Most teenagers opt for this job as it’s easy to find. As a waiter or waitress, you should be ready to answer any questions about the menu, serve food and drinks, take orders, and clear tables. On-the-job training is usually offered for this job, but you should be ready to take it on only if you are prepared to be up and about your feet and have a friendly disposition.

House Cleaner

As a house cleaner, your everyday tasks would be to sweep, vacuum, wash, and dry clothes, dust the house, clean bathtubs and toilets, wash dishes, and ensure that the home or specific rooms are well maintained. You can work independently or as part of a cleaning services company, for which training is usually provided.

Library Assistant

If you’re a bookworm, this could be your dream job! As a library assistant, you will help librarians complete everyday tasks such as organizing bookshelves, issuing library cards, collecting and reshelving books, keeping the library clean, and assisting patrons. No specific skills are required, but you should have good organizational skills and knowledge of books.
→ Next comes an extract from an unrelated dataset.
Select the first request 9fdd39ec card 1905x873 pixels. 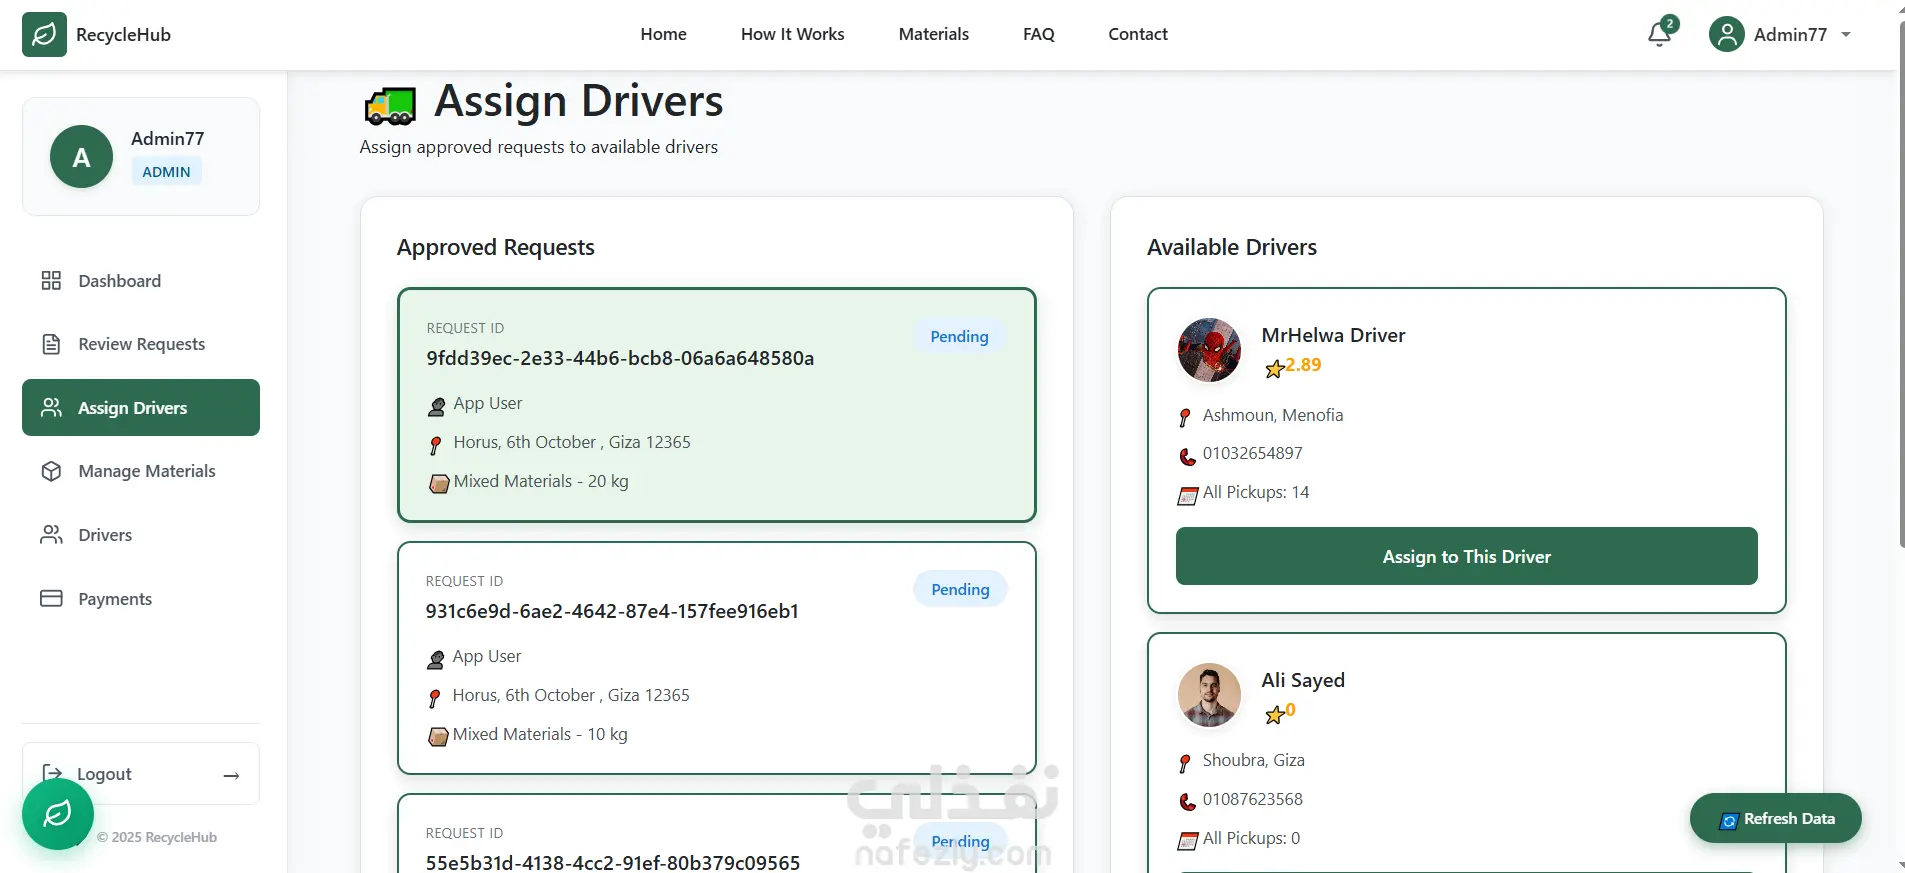point(716,405)
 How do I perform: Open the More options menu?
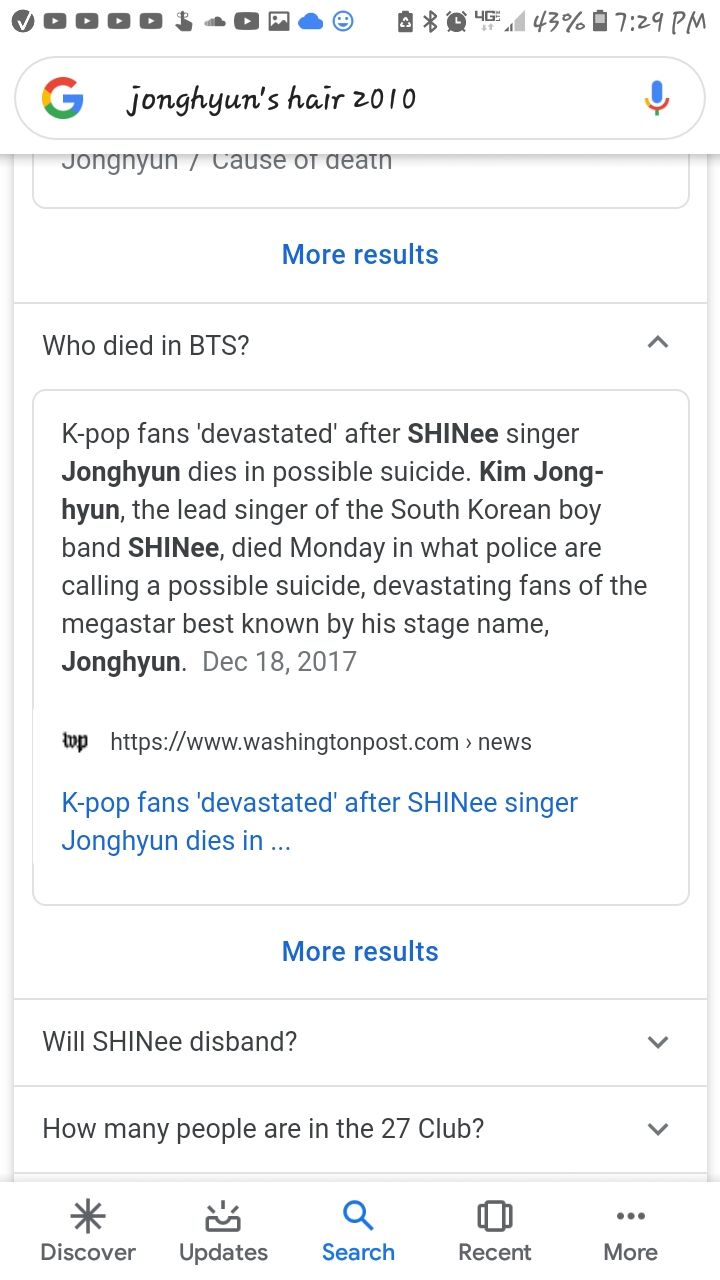coord(631,1232)
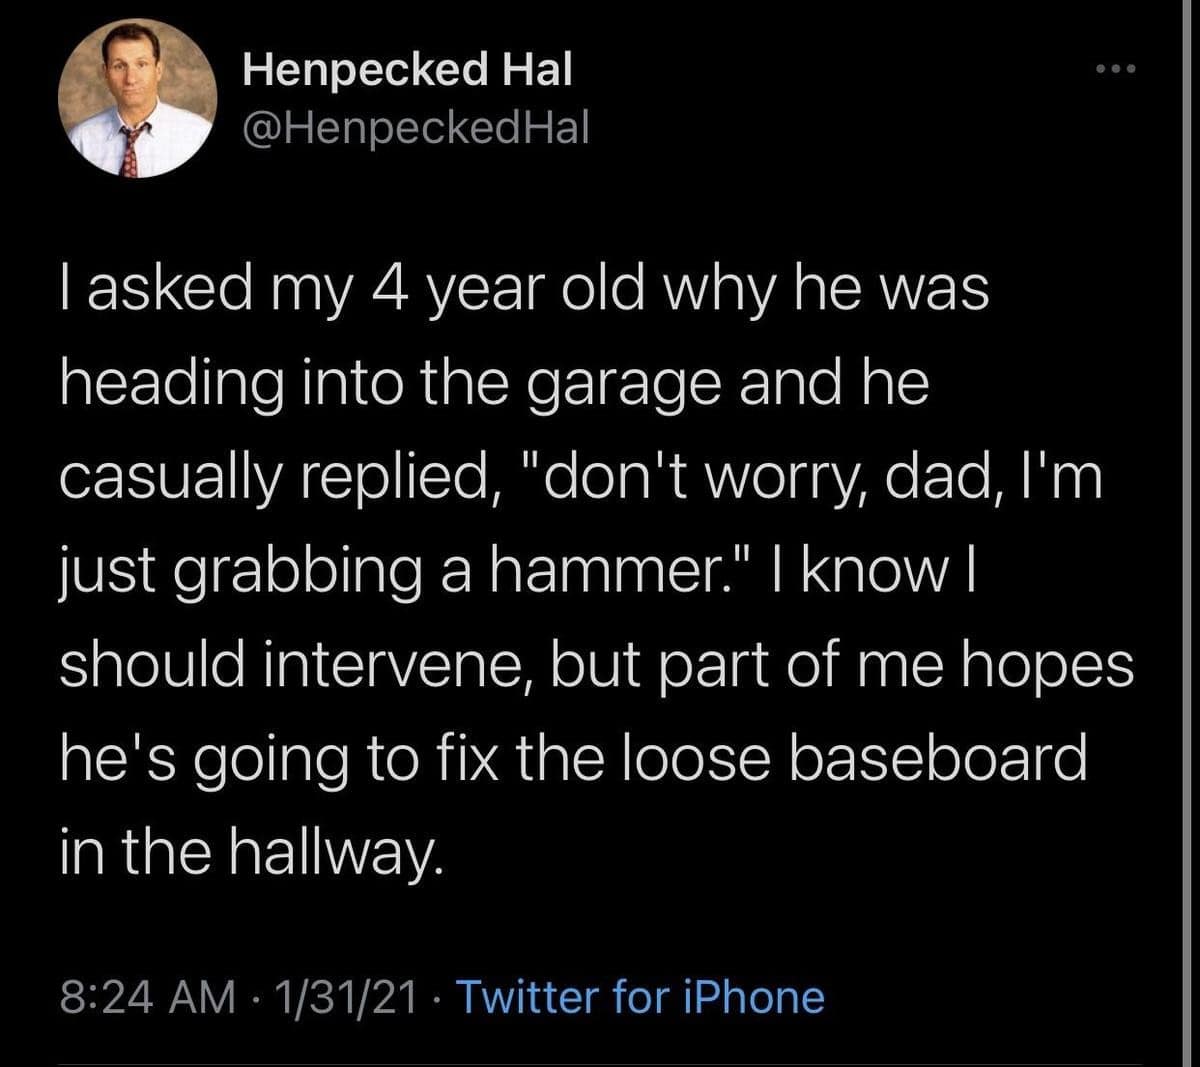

Receptionist jobs are front desk roles where you will welcome guests, answer calls, and respond to inquiries or questions. Almost every company—be it a doctor’s office or a local community center—hires receptionists, but not many may hire teenagers for this role. You are more likely to land a job as a replacement for a company whose receptionist is on leave for a few days or weeks. From there, you can build your experience and secure a solid role.